May 15th, 2020 at 6:49 pm
You’ve been on a blogging marathon!
I totally see your point for the numbers Tegmark presented. But it seems like his broader point would still hold. If we scaled the image up enough, eventually the economies of generating the numbers should be less than the numbers themselves.
That said, I don’t recall the context in which he presented that example. If it crucially depended on 16 kbits, then it does fall apart.
May 15th, 2020 at 8:24 pm
Yeah, I’m trying to knock back the backlog. I’m tired old draft posts and my piles of post ideas.
The broader point about generating vs storing a pattern absolutely holds. Instead of the 128×128 grid, it could be 1000×1000 for a million pixels. (If someone insisted on including all of Windows10 running Python, we just go for a trillion pixels. Whatever. We can eventually swamp the algorithm.)
It does mean serious recursion depth and huge numbers, but those are run-time concerns that don’t apply to Kolmogorov complexity. (It’s like a Turing Machine, time and memory are free and infinite.)
Tegmark’s point (this was later in the book where he’s defending his MUH), as I read it, was two-fold. Firstly, that a small algorithm can generate lots of data by tapping into the property of reality that allows complex structure to arise from simple rules. Secondly, that how complex something looks depends on the scale.

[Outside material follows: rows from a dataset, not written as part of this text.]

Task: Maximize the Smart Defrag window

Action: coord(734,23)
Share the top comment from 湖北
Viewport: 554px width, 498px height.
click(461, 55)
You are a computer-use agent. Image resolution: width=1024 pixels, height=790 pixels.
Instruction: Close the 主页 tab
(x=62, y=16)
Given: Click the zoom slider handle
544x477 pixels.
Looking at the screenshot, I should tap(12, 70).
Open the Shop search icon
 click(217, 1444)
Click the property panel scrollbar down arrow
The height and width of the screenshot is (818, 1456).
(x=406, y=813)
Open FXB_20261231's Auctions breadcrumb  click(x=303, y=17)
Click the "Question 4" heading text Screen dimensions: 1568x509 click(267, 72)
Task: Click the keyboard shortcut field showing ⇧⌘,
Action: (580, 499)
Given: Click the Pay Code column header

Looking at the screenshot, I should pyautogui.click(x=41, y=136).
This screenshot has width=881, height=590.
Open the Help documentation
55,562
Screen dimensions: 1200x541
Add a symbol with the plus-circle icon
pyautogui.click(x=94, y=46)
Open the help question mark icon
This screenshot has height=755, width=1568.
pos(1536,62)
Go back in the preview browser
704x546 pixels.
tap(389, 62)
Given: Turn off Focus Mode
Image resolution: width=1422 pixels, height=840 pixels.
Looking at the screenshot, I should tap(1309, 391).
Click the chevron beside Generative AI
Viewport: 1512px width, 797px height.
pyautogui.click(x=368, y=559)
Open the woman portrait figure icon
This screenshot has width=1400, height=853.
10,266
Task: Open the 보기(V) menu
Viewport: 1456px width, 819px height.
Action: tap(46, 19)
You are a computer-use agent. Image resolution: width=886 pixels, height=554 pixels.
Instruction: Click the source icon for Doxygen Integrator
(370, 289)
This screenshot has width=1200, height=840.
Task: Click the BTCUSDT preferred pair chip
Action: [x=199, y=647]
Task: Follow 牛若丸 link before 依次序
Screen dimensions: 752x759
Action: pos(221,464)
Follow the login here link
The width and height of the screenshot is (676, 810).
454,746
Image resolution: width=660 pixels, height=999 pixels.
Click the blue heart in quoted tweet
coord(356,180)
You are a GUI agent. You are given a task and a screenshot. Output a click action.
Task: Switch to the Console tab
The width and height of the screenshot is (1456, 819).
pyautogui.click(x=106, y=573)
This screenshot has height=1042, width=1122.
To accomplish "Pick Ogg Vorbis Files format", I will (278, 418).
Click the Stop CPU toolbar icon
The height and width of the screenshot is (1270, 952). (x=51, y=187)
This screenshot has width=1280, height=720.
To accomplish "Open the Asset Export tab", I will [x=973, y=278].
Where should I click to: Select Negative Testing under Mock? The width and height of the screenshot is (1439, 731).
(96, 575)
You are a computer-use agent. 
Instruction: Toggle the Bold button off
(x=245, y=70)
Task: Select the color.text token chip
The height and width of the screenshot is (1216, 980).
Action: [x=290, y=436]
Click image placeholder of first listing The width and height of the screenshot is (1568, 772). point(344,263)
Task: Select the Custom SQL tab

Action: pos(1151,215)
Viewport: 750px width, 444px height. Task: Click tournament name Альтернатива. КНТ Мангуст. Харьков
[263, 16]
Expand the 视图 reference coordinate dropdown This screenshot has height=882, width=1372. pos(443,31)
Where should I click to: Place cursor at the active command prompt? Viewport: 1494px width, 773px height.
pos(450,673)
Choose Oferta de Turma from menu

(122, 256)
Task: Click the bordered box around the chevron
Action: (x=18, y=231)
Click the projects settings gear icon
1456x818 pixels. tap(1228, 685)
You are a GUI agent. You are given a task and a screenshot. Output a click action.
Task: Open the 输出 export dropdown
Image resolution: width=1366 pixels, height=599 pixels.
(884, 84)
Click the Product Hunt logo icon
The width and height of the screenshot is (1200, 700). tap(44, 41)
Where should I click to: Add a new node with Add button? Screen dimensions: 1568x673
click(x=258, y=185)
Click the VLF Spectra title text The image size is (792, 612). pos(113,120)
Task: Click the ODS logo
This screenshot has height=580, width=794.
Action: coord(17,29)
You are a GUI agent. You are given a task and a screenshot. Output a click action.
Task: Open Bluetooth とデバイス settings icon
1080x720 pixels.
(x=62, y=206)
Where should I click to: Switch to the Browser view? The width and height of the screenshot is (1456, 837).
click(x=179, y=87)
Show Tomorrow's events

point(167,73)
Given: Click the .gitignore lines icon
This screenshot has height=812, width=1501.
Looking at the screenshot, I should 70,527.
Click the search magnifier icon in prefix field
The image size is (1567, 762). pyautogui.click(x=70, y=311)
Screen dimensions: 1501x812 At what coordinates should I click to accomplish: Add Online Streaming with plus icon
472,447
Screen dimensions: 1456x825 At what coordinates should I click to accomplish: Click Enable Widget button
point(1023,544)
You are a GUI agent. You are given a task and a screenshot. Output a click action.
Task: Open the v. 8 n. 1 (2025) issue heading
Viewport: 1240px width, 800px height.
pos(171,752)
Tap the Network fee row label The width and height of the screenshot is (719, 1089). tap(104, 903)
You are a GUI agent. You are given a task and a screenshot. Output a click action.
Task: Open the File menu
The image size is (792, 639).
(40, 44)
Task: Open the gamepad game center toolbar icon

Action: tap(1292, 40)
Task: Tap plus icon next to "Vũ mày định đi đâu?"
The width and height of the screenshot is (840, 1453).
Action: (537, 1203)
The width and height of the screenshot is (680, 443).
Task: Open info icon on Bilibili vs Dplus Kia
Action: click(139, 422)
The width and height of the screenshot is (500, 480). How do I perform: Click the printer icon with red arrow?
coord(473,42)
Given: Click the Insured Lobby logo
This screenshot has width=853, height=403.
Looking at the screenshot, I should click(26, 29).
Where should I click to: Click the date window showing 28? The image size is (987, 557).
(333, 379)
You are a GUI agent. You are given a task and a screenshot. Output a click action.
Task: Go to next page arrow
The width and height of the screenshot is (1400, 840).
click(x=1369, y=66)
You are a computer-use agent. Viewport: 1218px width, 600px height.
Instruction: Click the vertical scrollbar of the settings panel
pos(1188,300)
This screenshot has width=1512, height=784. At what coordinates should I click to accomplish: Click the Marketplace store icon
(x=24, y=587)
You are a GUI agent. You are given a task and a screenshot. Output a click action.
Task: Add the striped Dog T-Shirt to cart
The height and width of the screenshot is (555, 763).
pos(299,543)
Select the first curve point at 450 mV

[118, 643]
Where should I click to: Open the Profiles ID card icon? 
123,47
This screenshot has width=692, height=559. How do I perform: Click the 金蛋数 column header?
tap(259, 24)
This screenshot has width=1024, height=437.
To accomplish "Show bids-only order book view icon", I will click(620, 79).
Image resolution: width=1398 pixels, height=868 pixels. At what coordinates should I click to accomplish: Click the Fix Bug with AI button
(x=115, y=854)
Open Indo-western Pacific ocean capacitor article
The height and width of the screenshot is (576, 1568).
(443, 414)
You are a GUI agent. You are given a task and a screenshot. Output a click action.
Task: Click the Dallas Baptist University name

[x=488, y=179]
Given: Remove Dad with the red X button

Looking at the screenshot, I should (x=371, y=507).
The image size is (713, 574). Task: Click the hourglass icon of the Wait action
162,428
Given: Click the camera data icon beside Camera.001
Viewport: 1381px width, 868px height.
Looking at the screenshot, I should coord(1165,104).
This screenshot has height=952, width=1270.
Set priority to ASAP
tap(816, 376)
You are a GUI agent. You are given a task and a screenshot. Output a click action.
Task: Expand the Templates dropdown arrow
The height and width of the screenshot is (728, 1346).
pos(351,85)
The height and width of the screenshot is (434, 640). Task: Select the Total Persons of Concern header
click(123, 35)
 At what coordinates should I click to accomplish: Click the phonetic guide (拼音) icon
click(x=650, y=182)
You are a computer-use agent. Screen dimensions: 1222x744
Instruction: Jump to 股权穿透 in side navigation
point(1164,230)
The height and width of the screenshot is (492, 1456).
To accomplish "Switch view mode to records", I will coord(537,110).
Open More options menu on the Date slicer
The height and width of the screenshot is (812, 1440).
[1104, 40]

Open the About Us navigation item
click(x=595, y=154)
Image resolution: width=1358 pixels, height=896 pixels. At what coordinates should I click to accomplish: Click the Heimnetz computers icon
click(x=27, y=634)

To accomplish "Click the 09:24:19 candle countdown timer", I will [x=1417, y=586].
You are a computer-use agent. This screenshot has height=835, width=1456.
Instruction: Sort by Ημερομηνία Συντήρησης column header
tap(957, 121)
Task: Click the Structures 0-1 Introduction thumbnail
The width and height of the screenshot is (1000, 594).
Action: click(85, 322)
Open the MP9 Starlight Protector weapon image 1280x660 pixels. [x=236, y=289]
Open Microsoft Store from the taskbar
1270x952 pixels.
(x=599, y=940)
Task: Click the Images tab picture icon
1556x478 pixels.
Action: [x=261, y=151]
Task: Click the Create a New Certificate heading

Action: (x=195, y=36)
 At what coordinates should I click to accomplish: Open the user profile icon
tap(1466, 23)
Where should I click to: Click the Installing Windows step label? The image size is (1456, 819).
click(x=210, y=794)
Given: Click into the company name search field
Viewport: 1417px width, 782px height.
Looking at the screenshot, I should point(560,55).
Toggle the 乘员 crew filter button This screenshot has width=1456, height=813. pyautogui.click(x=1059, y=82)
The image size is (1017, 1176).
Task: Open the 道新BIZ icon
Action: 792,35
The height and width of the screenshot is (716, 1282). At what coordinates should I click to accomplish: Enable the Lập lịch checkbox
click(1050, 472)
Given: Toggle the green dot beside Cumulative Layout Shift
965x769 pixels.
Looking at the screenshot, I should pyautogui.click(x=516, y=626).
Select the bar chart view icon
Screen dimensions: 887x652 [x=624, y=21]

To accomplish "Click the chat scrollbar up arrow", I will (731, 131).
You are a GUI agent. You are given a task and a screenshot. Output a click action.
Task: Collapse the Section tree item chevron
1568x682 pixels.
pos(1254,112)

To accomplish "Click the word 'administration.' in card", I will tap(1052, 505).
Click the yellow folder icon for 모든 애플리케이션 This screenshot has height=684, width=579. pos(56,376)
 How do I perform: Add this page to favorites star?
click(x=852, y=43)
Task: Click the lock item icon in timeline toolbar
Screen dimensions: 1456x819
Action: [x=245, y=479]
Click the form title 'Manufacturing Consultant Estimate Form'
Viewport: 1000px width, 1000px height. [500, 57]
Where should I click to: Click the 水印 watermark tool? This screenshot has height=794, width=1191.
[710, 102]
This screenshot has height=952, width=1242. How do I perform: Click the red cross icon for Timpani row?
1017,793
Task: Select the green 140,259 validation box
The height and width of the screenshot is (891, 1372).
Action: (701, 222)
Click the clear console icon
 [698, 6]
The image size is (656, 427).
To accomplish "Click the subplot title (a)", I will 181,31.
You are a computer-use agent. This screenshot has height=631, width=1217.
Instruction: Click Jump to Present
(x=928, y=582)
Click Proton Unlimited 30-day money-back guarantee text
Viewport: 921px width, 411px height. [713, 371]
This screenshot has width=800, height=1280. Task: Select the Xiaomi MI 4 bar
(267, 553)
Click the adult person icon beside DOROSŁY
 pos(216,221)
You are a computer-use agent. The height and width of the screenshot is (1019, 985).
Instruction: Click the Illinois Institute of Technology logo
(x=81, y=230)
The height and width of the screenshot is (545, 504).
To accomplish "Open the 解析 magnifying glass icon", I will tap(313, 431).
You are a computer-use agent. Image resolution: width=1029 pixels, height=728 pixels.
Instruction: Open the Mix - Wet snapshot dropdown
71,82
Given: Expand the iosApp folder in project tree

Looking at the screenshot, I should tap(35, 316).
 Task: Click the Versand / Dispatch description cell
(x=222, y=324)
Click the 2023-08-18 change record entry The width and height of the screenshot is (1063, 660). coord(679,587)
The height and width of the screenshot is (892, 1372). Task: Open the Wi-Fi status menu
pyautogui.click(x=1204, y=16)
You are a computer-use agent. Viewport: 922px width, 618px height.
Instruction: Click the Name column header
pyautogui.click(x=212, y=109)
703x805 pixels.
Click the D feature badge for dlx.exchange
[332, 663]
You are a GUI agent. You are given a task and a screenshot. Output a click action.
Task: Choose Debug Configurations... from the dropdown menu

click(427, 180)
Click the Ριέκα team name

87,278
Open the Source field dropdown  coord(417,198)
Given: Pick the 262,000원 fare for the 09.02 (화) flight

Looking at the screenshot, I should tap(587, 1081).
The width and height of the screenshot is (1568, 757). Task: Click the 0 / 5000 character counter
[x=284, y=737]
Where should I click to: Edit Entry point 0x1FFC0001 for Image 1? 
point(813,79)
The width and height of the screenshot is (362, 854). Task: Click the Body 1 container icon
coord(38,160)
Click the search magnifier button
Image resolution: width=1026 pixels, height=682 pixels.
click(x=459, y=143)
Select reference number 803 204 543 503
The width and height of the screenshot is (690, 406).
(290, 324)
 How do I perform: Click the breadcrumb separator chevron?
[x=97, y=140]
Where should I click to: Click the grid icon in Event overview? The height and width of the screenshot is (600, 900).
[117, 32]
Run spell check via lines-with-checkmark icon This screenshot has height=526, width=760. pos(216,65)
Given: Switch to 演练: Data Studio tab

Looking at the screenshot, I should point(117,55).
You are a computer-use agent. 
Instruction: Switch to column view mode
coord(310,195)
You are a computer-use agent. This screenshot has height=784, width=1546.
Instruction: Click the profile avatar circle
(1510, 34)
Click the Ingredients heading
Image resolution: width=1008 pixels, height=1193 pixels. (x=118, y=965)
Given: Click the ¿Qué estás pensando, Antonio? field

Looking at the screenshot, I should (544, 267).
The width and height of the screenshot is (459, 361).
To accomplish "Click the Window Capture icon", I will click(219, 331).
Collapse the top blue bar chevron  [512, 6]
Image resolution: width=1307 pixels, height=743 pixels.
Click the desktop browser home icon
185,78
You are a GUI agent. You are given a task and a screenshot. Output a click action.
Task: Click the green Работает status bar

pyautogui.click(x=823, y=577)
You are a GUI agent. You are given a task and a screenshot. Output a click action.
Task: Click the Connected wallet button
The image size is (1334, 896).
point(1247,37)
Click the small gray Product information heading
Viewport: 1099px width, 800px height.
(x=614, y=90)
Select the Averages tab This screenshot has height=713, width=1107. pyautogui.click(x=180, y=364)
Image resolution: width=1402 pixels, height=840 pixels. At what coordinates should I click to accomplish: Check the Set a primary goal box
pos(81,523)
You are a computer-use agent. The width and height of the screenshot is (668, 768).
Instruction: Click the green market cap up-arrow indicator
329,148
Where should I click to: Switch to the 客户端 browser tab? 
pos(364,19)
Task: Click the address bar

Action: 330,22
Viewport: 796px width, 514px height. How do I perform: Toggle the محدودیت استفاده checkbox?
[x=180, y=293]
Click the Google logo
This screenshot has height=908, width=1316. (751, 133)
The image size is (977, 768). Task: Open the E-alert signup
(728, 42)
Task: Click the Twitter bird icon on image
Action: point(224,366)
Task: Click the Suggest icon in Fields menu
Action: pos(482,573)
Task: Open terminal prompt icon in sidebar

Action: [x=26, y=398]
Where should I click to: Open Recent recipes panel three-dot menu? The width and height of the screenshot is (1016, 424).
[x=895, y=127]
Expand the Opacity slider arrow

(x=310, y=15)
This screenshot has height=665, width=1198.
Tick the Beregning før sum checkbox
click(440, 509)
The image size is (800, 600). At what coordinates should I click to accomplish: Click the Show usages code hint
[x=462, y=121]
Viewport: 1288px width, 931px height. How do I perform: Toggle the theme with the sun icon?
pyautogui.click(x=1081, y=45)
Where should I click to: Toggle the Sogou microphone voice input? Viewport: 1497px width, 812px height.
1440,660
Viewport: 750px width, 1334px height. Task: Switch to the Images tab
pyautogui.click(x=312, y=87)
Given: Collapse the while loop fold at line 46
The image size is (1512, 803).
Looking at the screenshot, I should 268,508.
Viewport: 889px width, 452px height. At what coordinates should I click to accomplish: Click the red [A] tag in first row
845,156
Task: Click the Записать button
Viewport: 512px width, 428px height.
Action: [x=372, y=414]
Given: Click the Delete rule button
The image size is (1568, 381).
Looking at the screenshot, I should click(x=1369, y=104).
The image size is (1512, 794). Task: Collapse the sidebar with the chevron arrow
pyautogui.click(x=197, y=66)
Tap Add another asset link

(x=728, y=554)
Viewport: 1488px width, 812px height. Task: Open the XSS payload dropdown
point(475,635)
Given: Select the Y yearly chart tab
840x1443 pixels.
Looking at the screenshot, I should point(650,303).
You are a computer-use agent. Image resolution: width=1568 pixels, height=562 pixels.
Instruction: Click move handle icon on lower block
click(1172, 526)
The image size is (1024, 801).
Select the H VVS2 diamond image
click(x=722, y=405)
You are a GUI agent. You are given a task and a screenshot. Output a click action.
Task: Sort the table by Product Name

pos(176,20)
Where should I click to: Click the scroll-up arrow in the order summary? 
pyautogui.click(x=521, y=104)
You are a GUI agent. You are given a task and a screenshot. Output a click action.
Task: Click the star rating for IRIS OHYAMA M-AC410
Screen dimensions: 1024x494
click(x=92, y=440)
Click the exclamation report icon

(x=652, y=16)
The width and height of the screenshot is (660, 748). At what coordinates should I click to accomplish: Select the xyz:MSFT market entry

He compares the 128×128 bitmaps with 32×32 sections of them as well as 9×9 sections. IIRC, he thought the random 32×32 required 1,024 bits whereas the sqrt2 version only required the original 100 bits plus 14 more bits to specify the offset of the section. Conversely, both 9×9 sections are best described by their 81 bits.
Alarm bells went off for me here, since I hadn’t bought his 100-assertion. I think the 32×32 sections are very likely also best described by their 1,024 bits.
He’s not wrong about complexity, just could have chosen a better example. (Admittedly, only a geek like me would notice.) I think I know what he was going for. The actual information content of sqrt2 is, at a high level, very small. It’s just a number that’s the length of the diagonal of a square. Tegmark is focusing on how easy it is to specify that number at a high level without considering what it takes to actually produce it physically.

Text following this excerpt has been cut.